A lot of people have seen it since then, too. Parke has driven his BareBones '53 to local shows and cruise nights in eastern Pennsylvania. He says he's planning a few long runs this year, to let even more people see the kind of work his shop can do.
Rod & Custom Feature Car
Parke Bishop Jr.
1953 Chevy 150 Sedan
Owner contact info: email@example.com
Some new round-tube crossmembers and a transmission mount reinforce the stock GM framerails. The front of the car rides on a Heidt's Mustang II-style stainless IFS with polished tubular arms--and 2-inch dropped spindles for the slight rake. An anti-roll bar, air bags, and Pete & Jake's shocks complete the front suspension. The rear features a Currie 9-inch limited slip rearend with 3.42:1 gears, a triangulated four-bar, and ShockWaves from Air Ride Technologies. Parke added Baer disc brakes all around--13-inchers in front and 12s in back. A round Moon style aluminum fuel tank is tucked behind the rear seat.

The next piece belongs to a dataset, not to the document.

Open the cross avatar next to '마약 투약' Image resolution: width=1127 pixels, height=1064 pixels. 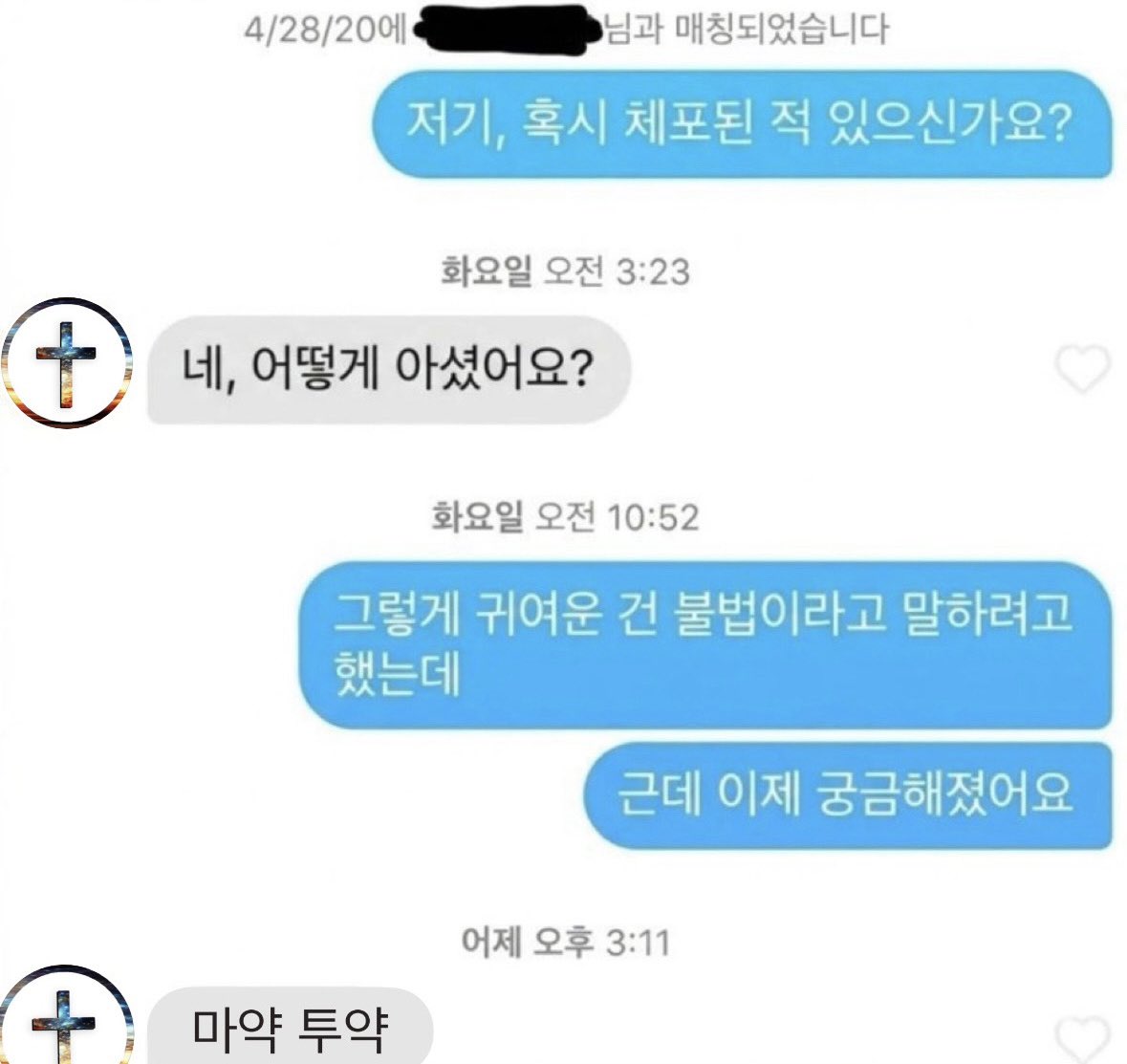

A six-pack of Hilborn motorcycle throttle bodies on stainless tube manifolds and a custom-fit Offenhauser 230 valve cover give an old-time look to the '69 Chevy 250 inline-six engine, even though it's a Hilborn electronic fuel-injection system. S&S Machine in Pottstown did the machining, with assembly by Ted "Squeak" Slaybaugh. The exhaust manifold is custom built from 1 7/8-inch primaries feeding into a 2-inch main rail, then split to dual 2-inch pipes with Pypes mufflers. The 700-R4 automatic and 2,500-stall converter were built by Coan.
Wheels & Tires
The Colorado Custom Sugar City 18x8 and 17x7 wheels add an edge to the look of the '53. The Z-rated Toyo T1R radials are 255/40ZR18s and 225/45ZR17s.
Body & Paint
Lots of bodywork was done to the 150 sedan sheetmetal, much of it by Will Wynn at BareBones Restyling. The hood probably received more attention that any other piece. The center seam was filled and the hood was pancaked and piecut to lower it an inch at the nose, which was shrunk in the center and leaned rearward. The front fenders were reshaped for the Mercedes 300 series headlights, tilted to roll with the body lines. The taillights use LEDs with vacuum-formed lenses in 1953 bezels. The turn-signals from a late-model Volvo were mounted in the rockers. No need to change the good-looking '53 grille much; this one was just tucked in 1 inches. The bumpers are stock but lowered an inch in the front and -inch in back. Derek White at Street Visions in Elverson laid down the two-tone paint, using DuPont Hot Hues colors: Sinful Cinnamon and Ginger Bronze. The body is chrome-free; all exterior brightwork is a brushed nickel finish, done at Advanced Plating in Nashville.
Seating is provided by front buckets from a 2000 Saturn and rear seats from a 2000 Chrysler LHS, covered in beige and black leather and vinyl by RP Interiors in Horseheads, New York. The textured black inserts have a carbon fiber appearance and the design seems influenced by the two-tone upholstery on '57 Bel Airs. An aluminum center console houses the Gennie shifter with a SoCal bullet knob. The pedals are from Clayton Machine Works, and the Budnik Four-Thirty model steering wheel is mounted on a Flaming River stainless column. The dash was painted in a non-gloss coat of the body color and the factory instrument panel was modified for the Mooneyes gauges. The original rearview mirror was flipped and installed on the dash. The finned radio delete plate is hinged to allow access to the Air Ride switches and gauges. The glovebox door conceals the custom panels for the Hot Rod Air controls and stereo. The Kenwood sound system with Vibe amplifiers and speakers was installed by Kenny Heller at Dynamic Autosports.